Anything glaringly incorrect with my rationale here?
Note - I'm not asking for a different or more optimal solution. Am only trying to figure out where my thought process is incorrect.
The mistake in the algorithm is as follows. Look at what happens when you try to mark diagonals as visited.

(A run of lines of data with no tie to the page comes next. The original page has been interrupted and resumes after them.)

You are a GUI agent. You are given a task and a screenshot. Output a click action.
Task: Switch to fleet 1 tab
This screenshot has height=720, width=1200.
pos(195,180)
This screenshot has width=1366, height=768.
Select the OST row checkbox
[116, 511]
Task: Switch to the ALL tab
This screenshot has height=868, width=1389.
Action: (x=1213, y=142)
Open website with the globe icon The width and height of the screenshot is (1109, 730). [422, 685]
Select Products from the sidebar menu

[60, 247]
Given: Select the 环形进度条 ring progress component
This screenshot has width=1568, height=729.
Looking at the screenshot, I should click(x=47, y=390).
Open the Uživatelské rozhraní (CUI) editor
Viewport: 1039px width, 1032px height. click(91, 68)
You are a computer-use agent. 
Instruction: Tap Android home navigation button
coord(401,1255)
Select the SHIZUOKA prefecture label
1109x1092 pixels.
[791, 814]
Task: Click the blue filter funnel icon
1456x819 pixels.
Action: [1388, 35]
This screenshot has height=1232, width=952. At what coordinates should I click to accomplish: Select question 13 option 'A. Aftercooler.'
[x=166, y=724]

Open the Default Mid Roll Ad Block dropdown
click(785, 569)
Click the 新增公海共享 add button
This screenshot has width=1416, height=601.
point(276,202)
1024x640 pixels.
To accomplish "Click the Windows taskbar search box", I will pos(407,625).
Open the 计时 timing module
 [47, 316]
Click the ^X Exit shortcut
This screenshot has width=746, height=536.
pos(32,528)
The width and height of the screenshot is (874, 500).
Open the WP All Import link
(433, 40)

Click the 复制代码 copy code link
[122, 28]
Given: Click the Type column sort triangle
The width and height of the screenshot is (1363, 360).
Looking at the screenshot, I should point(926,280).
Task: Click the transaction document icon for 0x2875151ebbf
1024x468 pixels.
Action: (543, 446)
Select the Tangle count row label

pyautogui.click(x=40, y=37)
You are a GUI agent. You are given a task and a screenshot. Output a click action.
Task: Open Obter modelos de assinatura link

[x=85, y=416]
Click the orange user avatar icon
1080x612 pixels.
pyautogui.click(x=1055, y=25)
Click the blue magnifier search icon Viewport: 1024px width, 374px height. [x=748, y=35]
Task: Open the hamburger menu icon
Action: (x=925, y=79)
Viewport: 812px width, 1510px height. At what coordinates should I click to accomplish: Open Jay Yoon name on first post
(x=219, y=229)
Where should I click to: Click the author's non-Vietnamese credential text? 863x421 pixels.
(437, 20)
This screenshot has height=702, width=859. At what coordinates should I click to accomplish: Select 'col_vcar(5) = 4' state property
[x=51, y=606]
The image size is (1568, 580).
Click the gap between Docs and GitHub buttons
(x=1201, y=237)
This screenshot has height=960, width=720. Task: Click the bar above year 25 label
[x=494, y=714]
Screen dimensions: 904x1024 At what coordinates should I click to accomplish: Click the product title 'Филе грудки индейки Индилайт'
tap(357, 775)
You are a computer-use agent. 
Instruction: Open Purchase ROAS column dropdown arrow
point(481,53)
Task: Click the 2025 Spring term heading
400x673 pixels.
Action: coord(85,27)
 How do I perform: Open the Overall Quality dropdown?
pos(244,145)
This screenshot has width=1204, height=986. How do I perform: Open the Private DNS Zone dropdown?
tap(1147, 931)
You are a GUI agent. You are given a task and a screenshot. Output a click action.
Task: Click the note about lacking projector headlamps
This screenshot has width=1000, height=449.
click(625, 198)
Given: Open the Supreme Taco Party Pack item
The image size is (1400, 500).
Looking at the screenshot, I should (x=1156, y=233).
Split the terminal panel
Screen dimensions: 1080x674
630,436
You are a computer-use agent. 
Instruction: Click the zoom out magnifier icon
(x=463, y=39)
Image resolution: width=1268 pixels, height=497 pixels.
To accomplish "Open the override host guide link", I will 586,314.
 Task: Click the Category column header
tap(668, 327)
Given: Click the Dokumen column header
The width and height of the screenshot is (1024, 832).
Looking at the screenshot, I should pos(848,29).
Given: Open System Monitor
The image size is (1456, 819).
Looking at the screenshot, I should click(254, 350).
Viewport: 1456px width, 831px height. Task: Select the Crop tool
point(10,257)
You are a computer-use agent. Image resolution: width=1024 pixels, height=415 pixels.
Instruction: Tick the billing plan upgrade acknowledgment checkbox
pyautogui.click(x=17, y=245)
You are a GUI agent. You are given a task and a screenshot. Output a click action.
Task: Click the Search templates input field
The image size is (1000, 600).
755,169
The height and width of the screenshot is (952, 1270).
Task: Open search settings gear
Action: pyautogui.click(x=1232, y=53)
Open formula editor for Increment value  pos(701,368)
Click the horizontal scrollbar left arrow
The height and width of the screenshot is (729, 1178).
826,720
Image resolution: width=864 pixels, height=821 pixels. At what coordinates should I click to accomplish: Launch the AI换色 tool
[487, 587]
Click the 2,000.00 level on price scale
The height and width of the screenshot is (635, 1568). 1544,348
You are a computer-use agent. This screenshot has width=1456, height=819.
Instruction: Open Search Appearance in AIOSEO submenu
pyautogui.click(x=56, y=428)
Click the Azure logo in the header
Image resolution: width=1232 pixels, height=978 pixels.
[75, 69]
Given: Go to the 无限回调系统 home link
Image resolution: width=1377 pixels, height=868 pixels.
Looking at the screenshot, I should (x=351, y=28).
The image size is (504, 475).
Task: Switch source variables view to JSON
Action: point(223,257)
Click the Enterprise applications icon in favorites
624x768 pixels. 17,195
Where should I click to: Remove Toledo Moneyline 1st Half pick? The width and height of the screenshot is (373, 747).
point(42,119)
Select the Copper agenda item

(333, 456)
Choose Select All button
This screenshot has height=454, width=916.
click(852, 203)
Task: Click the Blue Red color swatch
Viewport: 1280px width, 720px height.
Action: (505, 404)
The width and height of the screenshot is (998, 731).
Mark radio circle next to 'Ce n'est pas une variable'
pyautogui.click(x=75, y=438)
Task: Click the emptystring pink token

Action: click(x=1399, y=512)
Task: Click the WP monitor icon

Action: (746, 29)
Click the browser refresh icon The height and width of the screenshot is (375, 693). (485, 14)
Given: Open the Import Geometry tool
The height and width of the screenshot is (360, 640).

Let's draw the 4x4 board and assign each cell the number of positive-sloped diagonal it is located on (put i + j on the square located in the row i and col j):
0 1 2 3
1 2 3 4
2 3 4 5
3 4 5 6
Suppose that you put the first queen on the position (1,3). I know that your algorithm starts with row 0, but it doesn't matter in this case. Now the board looks as follows:
0 1 2 3
1 2 3 Q
2 3 4 5
3 4 5 6
Then you add 3 to visited_cols, add 3 + 1 = 4 to y_intercepts and add 3 - 1 = 2 to y_intercepts. We have cols = {3} and y_intercepts = {2,4}. Let's mark with X on the board the diagonal corresponding to the value 2 of y_intercept:
0 1 X 3
1 X 3 Q
X 3 4 5
3 4 5 6
Now suppose we proceed with algorithm to row 2 and we try to put the second queen on square (2,0). This is a valid position because the first queen doesn't attack this square. But your algorithm will reject this position, because row + col = 2 + 0 = 2 is in the y_intercepts set. What happened? We did a positive-slope test for the square (2, 0) and it failed because there was 2 in the y_intercepts set. But note that this 2 was added there after checking the negative-sloped diagonal (remember 3 - 1 = 2 ?). So the tests for positive-sloped and negative-sloped diagonals got mixed which resulted in the incorrect rejection of square (2, 0). This is the reason why your program outputs the empty results vector - at some point of the algorithm there is a row such that all its squares are rejected (some are rejected correctly and others are rejected incorrectly similarly to what we just observed).
One way to fix it is to create two separate sets for positive-sloped diagonals and negative-sloped diagonals and check row + col for positive-sloped ones and col - row for negative ones.